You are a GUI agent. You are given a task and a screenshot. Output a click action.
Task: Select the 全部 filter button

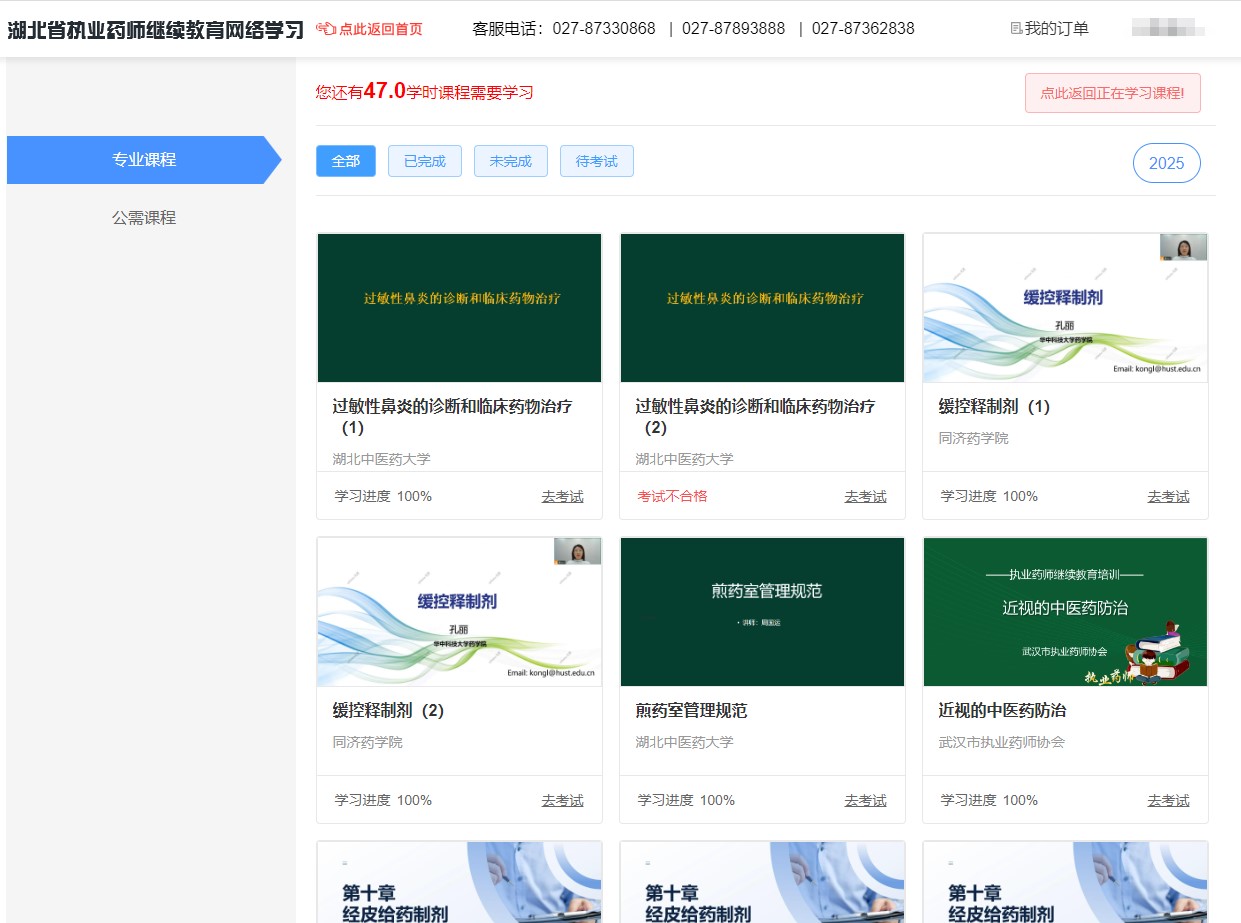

---

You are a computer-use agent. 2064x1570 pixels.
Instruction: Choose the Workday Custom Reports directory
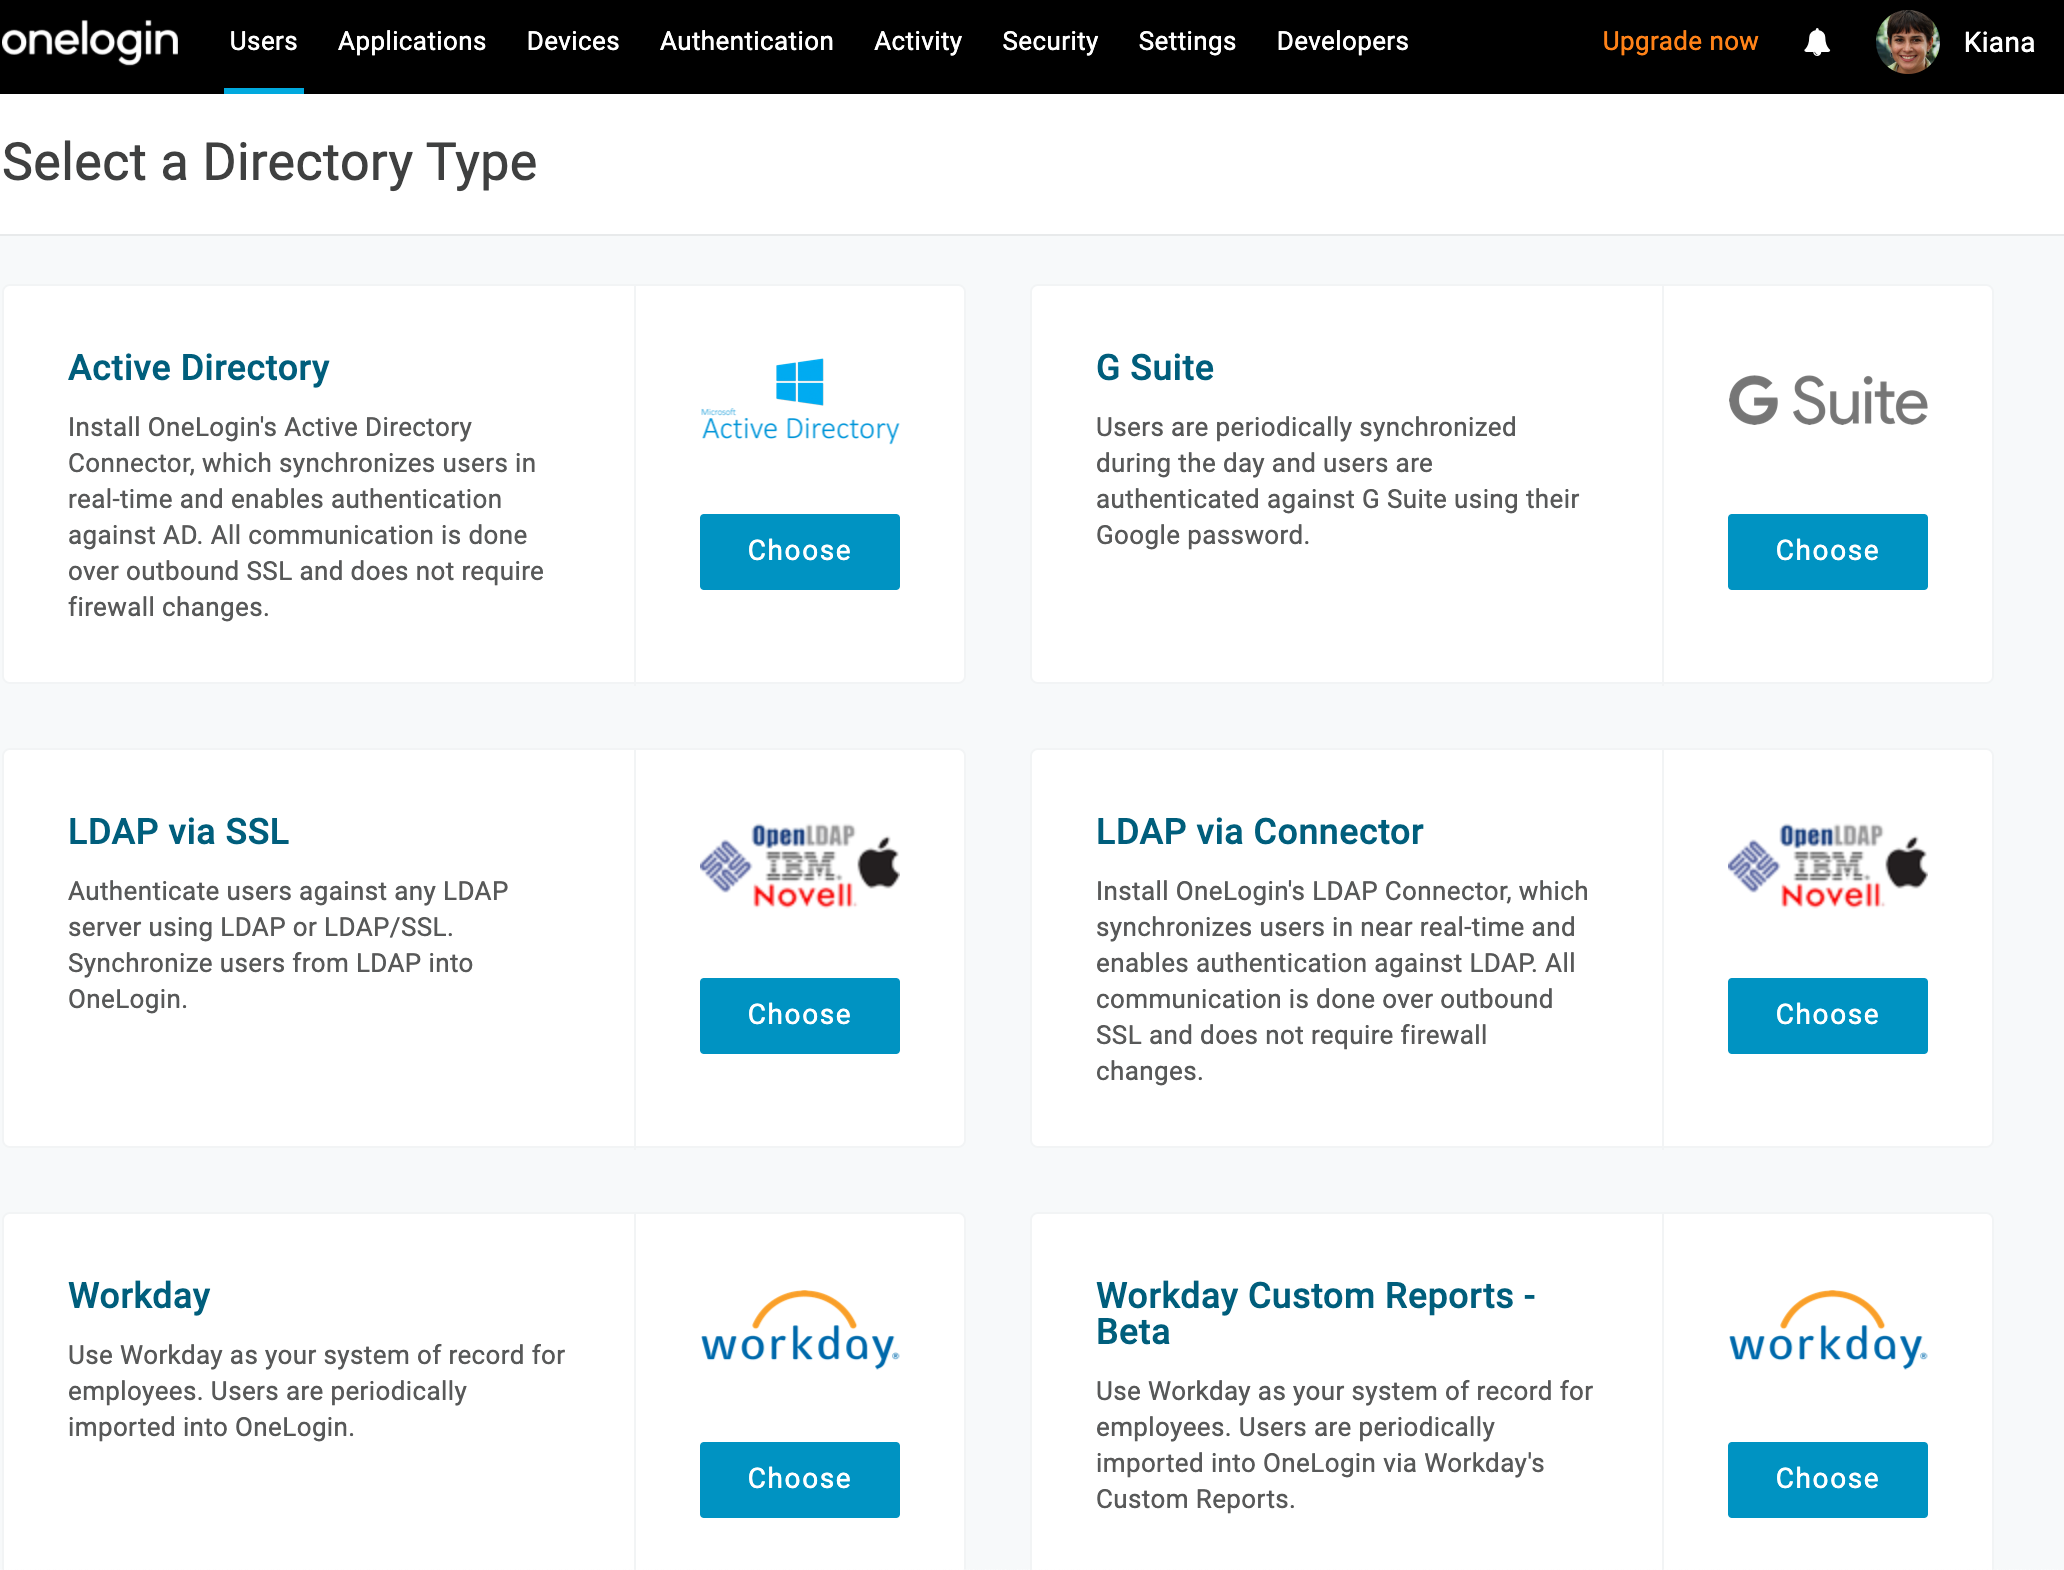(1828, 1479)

__What is needed__
Please rewrite the material from the line containing "You are a computer-use" down to the line containing "(1828, 1479)", replacing "directory" with "folder" and keeping everything else the same. Return only those lines, without the pictures.

__Worked answer__
You are a computer-use agent. 2064x1570 pixels.
Instruction: Choose the Workday Custom Reports folder
(1828, 1479)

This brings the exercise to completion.